La notion piagétienne des stades de développement fixes et séquentiels, à travers lesquels tous les enfants progressent a été l’objet de plusieurs critiques. Comme le dit H. Vanthier (2009), d’autres psychologues comme H. Wallon (1999) et J.-S. Bruner (1983) ont mis l’accent sur le rôle des influences sociales et environnementales. Selon H. Wallon, les facteurs biologiques, affectifs et sociaux sont nécessaires, complémentaires et inséparables du développement de l’enfant. L’enfant est en effet un être fondamentalement social, qui développe son intelligence à travers ses interactions avec les adultes qui l’entourent et le guident. En effet, tout enfant a

besoin, pour son développement affectif et intellectuel, d’une relation intime, chaleureuse et stimulante à son environnement. En l’absence de cette relation, l’enfant peut souffrir de problèmes de raisonnement, de motivation et d’attachement.

Pour H. Vanthier (2009), « l’expérience brute ne suffit pas au développement, elle doit être soumise à l’exercice de l’intelligence discursive, qui va permettre de nommer le monde et de sortir l’expérience de la subjectivité du moment. C’est elle la véritable source de la connaissance, puisqu’elle permet d’organiser, de différencier, de rompre avec la situation concrète. L’objet de connaissance doit être représenté, construit, interprété. Le langage étant le pivot de ce processus, il a donc un rôle modelant et structurant pour le cerveau. » (2009 : 20).

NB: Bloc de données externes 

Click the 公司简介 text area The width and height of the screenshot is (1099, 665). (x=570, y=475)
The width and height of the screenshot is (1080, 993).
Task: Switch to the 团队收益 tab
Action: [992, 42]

De même, pour le psychologue russe Lev Vygotsky (1896 – 1934), le développement d’un être humain est trop complexe pour être défini par des stades tels que proposés par Piaget. Vygotsky a accordé une importance beaucoup plus grande que Piaget aux influences sociales et environnementales sur le développement cognitif de l’enfant. Si pour Piaget, le développement cognitif de l’être humain était un processus dont la motivation première provenait de l’intérieur de l’individu, Vygotsky considérait qu’il provenait plutôt de l’extérieur de l’individu. Ce contraste de points de vue est souligné si l’on oppose la conception piagétienne de l’enfant en tant que « petit scientifique » qui expérimente et explore le monde, à la conception vygotskienne, qui voit l’enfant comme un « petit apprenti » qui reçoit de ses professeurs le soutien dont il a besoin dans les situations d’apprentissage.

Enfin, le quatrième courant que nous aborderons s’inspire justement de cette conception vygotskienne de l’acquisition du langage. Le psychologue américain Jérôme Bruner (né en 1915), a rejeté le modèle innéiste chomskyen, mettant quant à lui l’accent sur le caractère social et interpersonnel du langage. Il a fondé son approche interactionniste sur la conception selon laquelle le langage est un outil social de communication qui sert à établir des relations entre les individus. Selon cette position, l’interaction entre l’enfant et un environnement stimulant et bienveillant est le moteur de l’acquisition du langage. L’enfant n’apprend pas tout seul à développer son langage, il le fait en interaction avec les adultes (ou les plus grands) qui

l’entourent, ses partenaires privilégiés dans son apprentissage. Bruner postule que l’enfant rend compte qu’il peut faire des choses avec le langage : demander, accepter, refuser, désigner. Pour H. Vanthier (2009), l’enfant « n’entre dans le langage que quand il comprend que le langage sert à faire, avec des mots, quelque chose qui a du sens et qui lui permet d’agir sur son environnement. » (2009 : 33).

H. Haeffele et M. Weiss (2003) soulignent eux aussi le rôle de l’adulte dans le développement du langage chez le jeune enfant. Pour eux, « Le jeune enfant apprend à parler parce qu’il est plongé dans un monde de paroles. La langue est devant l’enfant et il doit la conquérir. Pour cela, il faut qu’il profite de la coopération bienveillante des adultes qui lui fournissent les ensembles linguistiques adaptés au moment où ils lui font défaut. Les mêmes ensembles doivent apparaître avec une certaine fréquence pour que l’enfant puisse se les approprier par une démarche d’essais et d’erreurs, l’adulte rectifiant les erreurs par la bonne forme. …(En général, il stimule et aide l’enfant à se dépasser un peu, se situant donc dans la zone proximale de développement (Vygotsky). » (2003 : 34).